Tuesday, August 26, 2014

Opeth: Pale Communion (2014)

A Darker Shade of Pale

For about a decade, Opeth was the most important band in metal, to paraphrase an occasional contributor to this site. You are no doubt fully aware of their sound, and have probably heard most if not all of their music. And I don’t feel that anyone has a misunderstanding of the band, either; metalheads understand Opeth, whether they enjoy it or not. You are no doubt also fully aware of their well-publicized abandonment of metal. So I will avoid any kind of detailed discussion of the band’s history and legacy, which I am always tempted to do when I know a band's catalog as well as I know Opeth's. I’m going to simply step into the music.

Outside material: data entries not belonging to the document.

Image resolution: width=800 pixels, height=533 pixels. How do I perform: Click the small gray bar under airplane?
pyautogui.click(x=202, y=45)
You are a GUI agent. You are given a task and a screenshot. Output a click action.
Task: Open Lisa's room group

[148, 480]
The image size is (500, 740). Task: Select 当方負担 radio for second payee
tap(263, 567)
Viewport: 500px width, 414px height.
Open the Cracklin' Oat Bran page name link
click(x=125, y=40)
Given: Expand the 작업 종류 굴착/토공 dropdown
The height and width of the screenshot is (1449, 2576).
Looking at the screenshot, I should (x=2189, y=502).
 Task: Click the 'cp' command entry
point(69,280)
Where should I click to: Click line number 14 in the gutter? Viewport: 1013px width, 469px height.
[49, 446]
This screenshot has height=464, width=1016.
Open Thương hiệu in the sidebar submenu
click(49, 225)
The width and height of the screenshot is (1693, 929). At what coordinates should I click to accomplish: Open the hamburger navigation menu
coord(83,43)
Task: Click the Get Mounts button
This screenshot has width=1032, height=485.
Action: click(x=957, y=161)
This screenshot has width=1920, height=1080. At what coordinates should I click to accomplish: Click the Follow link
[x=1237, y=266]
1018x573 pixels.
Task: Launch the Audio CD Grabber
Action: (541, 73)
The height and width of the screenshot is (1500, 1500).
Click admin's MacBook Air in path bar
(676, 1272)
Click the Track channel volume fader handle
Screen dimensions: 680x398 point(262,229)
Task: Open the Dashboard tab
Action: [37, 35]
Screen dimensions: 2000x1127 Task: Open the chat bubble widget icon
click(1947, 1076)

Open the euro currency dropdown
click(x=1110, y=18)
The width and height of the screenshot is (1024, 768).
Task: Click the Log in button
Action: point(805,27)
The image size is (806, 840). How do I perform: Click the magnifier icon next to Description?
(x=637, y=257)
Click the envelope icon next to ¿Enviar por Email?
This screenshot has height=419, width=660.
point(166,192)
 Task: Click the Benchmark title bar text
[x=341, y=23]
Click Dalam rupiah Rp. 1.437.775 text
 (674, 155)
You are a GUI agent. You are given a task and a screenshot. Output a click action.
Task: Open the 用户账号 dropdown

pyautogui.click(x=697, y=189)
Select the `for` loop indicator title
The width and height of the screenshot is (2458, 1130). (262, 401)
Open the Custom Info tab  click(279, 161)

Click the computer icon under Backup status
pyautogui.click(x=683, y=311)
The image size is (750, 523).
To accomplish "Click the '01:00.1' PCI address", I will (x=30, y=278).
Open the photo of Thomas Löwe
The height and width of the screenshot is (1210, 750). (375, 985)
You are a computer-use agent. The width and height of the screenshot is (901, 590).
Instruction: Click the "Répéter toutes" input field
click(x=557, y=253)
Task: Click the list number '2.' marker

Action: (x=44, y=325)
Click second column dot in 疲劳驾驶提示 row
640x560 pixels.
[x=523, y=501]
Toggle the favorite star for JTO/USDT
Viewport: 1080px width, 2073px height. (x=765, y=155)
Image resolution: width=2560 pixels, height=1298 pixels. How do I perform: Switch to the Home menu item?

Pale Communion is a continuation of the band’s progressive rock fetish. Not completely but in part, it sounds like it could have come from the late 60’s or early 70’s. You already could have guessed that. As with the last record, the vocals are wonderful and the production has a deliciously broad dynamic range. They still display a mastery of dynamism, and they sadly are still handicapping themselves by refusing to go into death metal mode for a minute or two. But there are some differences between this record and Heritage which preceded it.


Their extended world tour must have put just a little bit of metal back into their veins. There are riffs here that sound like metal riffs, especially at the beginning of the album. One on “Moon Above, Sun Below” is even played in a metal style, but on balance even that can’t be considered a metal song. The rest of the LP is filled with organ-infatuated, folk-inflected prog rock as promised. Cases in point: “Elysian Woes” is one of their folksy, soft songs that they’ve been doing since forever, and “Goblin” is a silly instrumental of the kind you expect to hear on an old-school prog rock release.

My assessment is that this is a slight step backward for the band. It’s less adventurous—no batshit crazy flute solo here. The one curveball they throw at us is “River,” which channels Lynyrd Skynyrd for the first half. I could do without that, although the song’s crescendo redeems it to a large degree.

On the plus side, it’s still Opeth, and they still set a very high bar. On the minus side, it’s still post-Watershed Opeth, and they’ve dropped even that bar by an inch or two. Not that it matters, because we were all going to buy it anyway.